Lyndon words and Fibonacci numbers
It is a fundamental property of non-letter Lyndon words that they can be expressed as a concatenation of two shorter Lyndon words. This leads to a naive lower bound log_{2}(n)} + 1 for the number of distinct Lyndon factors that a Lyndon word of length n must have, but this bound is not optimal. In this paper we show that a much more accurate lower bound is log_{phi}(n) + 1, where phi denotes the golden ratio (1 + sqrt{5})/2. We show that this bound is optimal in that it is attained by the Fibonacci Lyndon words. We then introduce a mapping L_x that counts the number of Lyndon factors of length at most n in an infinite word x. We show that a recurrent infinite word x is aperiodic if and only if L_x >= L_f, where f is the Fibonacci infinite word, with equality if and only if f is in the shift orbit closure of f.
💡 Research Summary
The paper investigates the relationship between Lyndon words—a class of primitive, lexicographically minimal strings—and the Fibonacci sequence. It begins by recalling the well‑known property that any non‑trivial Lyndon word can be written as the concatenation of two shorter Lyndon words.

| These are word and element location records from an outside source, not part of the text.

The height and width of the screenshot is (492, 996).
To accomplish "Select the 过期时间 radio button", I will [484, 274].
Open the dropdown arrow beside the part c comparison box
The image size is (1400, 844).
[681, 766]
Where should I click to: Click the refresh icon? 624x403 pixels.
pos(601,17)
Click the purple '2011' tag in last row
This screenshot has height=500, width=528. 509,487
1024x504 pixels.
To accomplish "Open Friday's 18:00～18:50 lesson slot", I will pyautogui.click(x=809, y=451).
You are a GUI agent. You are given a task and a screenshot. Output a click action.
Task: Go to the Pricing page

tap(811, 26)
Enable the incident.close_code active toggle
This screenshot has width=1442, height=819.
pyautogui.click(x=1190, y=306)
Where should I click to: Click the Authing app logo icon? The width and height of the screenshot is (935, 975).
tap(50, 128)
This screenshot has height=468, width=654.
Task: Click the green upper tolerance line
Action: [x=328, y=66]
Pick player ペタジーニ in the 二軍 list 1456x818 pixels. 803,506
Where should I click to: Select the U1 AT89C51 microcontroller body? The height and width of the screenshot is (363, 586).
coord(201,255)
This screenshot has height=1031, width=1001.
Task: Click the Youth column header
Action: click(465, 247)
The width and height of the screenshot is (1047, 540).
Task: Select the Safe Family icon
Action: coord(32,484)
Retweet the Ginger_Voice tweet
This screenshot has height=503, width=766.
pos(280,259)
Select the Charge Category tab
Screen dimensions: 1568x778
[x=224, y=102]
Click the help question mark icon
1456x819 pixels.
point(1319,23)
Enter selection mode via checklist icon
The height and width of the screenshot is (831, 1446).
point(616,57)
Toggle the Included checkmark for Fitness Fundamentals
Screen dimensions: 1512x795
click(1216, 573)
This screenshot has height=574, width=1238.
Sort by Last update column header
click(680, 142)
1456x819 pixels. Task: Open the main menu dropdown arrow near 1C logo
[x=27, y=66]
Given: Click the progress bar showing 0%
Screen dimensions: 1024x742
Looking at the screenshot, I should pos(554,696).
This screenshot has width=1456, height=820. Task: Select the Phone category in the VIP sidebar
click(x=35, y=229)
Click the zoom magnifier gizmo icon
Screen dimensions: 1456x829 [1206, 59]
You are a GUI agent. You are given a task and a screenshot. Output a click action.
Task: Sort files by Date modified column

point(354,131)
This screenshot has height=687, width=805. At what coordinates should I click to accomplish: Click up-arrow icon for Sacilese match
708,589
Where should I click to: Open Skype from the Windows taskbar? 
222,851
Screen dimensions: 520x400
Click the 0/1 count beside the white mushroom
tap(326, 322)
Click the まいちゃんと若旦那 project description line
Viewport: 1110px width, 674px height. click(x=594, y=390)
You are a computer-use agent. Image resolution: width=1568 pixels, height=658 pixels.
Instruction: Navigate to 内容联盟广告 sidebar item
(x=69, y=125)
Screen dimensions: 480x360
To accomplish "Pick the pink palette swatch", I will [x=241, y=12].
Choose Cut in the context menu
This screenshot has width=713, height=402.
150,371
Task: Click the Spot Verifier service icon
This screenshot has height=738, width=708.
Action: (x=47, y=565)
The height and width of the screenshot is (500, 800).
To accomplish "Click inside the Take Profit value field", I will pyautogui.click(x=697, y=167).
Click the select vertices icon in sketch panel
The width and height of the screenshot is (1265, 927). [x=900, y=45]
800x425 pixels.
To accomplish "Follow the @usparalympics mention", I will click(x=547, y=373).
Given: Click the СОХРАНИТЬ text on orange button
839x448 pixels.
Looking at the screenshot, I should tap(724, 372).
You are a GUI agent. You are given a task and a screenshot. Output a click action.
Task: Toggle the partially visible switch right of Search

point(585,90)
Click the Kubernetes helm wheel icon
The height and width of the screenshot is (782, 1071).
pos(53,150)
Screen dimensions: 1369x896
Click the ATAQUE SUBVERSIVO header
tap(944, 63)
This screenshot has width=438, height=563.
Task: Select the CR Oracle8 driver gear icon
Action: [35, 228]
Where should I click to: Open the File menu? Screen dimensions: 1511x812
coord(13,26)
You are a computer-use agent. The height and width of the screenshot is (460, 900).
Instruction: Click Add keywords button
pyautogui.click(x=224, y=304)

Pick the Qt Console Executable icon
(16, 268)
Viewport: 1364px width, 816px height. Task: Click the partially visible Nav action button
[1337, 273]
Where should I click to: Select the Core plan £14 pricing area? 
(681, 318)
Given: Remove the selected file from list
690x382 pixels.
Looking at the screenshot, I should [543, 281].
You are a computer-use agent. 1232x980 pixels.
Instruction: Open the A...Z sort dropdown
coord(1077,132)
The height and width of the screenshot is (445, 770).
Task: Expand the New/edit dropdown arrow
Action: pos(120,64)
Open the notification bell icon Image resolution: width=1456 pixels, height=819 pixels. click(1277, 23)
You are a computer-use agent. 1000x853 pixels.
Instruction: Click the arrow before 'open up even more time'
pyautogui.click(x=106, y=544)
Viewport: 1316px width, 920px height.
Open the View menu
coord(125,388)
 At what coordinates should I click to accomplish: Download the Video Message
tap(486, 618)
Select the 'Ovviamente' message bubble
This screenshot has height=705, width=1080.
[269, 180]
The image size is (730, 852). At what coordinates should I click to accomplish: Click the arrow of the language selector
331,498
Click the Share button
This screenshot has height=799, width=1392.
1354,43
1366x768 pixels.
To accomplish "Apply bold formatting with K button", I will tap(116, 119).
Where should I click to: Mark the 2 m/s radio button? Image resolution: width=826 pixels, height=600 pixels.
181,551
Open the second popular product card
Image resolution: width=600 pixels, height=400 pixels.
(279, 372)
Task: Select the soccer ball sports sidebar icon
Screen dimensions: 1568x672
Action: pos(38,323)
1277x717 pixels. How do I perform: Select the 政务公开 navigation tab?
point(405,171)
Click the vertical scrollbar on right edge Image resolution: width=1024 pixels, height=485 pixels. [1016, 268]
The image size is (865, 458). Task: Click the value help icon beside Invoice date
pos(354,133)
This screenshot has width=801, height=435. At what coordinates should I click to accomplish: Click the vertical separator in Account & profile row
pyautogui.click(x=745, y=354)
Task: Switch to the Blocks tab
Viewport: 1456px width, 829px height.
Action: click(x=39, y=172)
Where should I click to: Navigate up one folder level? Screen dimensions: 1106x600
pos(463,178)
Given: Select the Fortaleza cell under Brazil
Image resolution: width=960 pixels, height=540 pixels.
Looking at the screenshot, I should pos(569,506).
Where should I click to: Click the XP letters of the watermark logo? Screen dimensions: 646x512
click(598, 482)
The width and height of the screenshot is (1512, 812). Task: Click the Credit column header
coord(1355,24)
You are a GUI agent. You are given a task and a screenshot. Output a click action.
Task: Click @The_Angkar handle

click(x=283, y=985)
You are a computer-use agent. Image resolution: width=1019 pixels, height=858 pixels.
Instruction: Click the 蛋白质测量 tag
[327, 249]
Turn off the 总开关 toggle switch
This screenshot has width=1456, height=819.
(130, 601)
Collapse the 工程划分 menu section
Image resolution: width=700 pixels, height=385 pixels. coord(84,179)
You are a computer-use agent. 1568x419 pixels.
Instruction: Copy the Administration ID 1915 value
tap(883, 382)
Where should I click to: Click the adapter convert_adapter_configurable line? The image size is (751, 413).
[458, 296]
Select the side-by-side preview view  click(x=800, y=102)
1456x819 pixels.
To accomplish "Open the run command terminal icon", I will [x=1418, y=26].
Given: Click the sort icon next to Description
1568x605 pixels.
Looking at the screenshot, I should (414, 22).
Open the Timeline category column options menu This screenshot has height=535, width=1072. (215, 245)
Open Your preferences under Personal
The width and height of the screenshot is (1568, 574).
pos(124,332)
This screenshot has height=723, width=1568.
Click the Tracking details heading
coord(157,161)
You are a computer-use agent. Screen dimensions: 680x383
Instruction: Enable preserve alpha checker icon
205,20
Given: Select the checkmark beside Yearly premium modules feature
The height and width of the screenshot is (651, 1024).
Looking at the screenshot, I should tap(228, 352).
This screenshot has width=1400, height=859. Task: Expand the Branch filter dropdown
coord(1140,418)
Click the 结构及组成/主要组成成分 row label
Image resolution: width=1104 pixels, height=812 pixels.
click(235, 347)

From this property one obtains a naïve lower bound for the number of distinct Lyndon factors in a Lyndon word of length n: ⌊log₂ n⌋ + 1. The authors observe that this bound is far from optimal and propose a much tighter bound based on the golden ratio φ = (1 + √5)/2.
The central construction is the family of “Fibonacci Lyndon words.” For each k, a word Lₖ of length Fₖ (the k‑th Fibonacci number) is defined recursively as Lₖ = Lₖ₋₁ Lₖ₋₂, where both Lₖ₋₁ and Lₖ₋₂ are themselves Lyndon words. Because the Fibonacci numbers grow like φᵏ, the recursive decomposition of Lₖ requires exactly ⌊log_φ Fₖ⌋ + 1 steps, showing that any Lyndon word of length n must contain at least ⌊log_φ n⌋ + 1 distinct Lyndon factors. Moreover, the Fibonacci Lyndon words achieve this bound, establishing its optimality.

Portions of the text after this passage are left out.